Antibody-targeted chromatin enables effective intracellular delivery and functionality of CRISPR/Cas9 expression plasmids.

We report a novel system for efficient and specific targeted delivery of large nucleic acids to and into cells. Plasmid DNA and core histones were assembled to chromatin by salt gradient dialysis and subsequently connected to bispecific antibody derivatives (bsAbs) via a nucleic acid binding peptide bridge. The resulting reconstituted vehicles termed 'plasmid-chromatin' deliver packaged nucleic acids to and into cells expressing antigens that are recognized by the bsAb, enabling intracellular functionality without detectable cytotoxicity. High efficiency of intracellular nucleic acid delivery is revealed by intracellular expression of plasmid encoded genes in most (∼90%) target cells to which the vehicles were applied under normal growth/medium conditions in nanomolar concentrations.
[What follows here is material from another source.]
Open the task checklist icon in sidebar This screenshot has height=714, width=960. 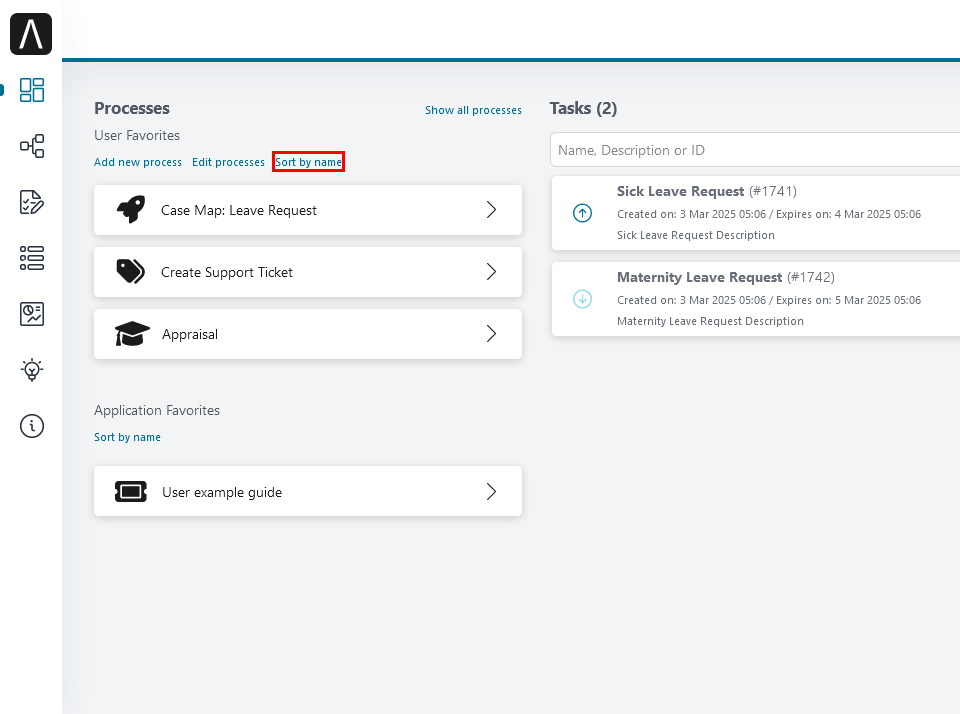[x=32, y=202]
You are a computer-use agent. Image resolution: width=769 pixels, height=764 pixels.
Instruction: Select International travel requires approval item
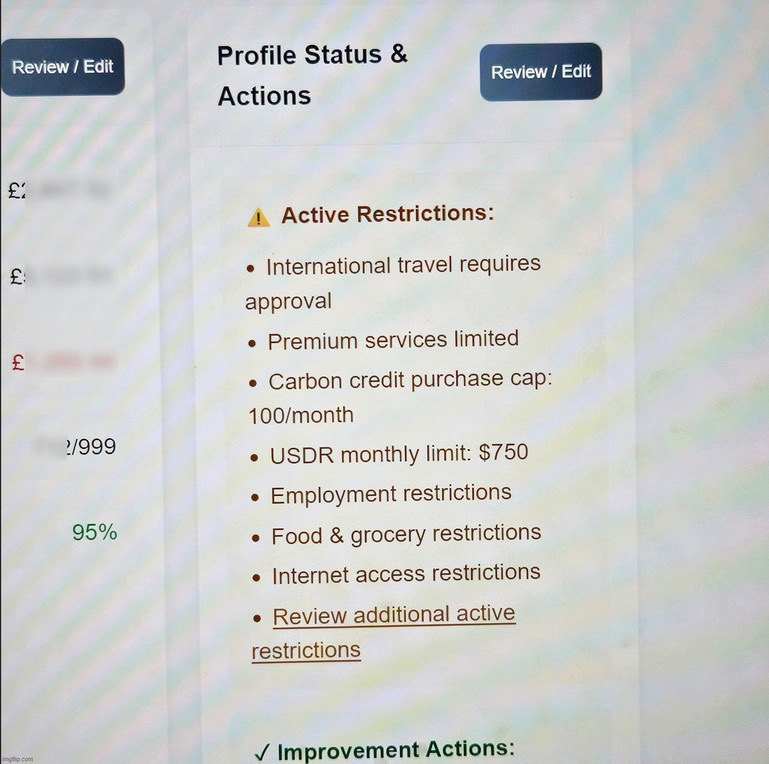pos(393,283)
Specific targeting, uptake and transgene expression depends on antibody-mediated cell surface binding: plasmid chromatin of identical composition but with non-targeting bsAbs or without bsAbs is ineffective. Examples that demonstrate applicability, specificity and efficacy of antibody-targeted plasmid chromatin include reporter gene constructs as well as plasmids that enable CRISPR/Cas9 mediated genome editing of target cells.